▸ **WORK TO BE COMPLETED**:
List every one of the rows below that contains the string "voice". Case counts.

Some rows:
—————

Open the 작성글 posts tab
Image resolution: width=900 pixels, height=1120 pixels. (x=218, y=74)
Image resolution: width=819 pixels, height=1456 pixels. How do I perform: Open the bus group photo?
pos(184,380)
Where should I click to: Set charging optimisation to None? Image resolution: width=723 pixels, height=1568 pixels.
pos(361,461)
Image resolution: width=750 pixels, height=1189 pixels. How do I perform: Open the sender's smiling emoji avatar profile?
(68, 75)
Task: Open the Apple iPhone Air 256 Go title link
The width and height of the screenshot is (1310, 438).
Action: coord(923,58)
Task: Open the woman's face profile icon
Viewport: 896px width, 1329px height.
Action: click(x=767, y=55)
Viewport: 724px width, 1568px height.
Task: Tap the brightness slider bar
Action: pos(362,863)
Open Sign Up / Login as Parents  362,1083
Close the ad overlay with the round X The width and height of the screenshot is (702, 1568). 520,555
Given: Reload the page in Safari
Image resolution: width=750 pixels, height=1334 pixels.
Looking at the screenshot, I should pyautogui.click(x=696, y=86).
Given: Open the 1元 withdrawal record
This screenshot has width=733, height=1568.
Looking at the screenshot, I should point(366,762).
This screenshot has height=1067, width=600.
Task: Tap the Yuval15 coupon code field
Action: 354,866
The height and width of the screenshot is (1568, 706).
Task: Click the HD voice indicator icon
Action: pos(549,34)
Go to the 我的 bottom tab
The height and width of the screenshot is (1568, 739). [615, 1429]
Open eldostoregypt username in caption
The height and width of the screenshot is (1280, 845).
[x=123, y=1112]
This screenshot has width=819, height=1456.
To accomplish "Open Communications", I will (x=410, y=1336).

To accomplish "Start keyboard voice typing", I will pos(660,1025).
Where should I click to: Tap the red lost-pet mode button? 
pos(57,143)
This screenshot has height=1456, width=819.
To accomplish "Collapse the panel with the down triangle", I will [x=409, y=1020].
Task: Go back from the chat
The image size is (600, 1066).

—————

▸ **COMPLETE ANSWER**:
Task: Click the HD voice indicator icon
To accomplish "Start keyboard voice typing", I will pos(660,1025).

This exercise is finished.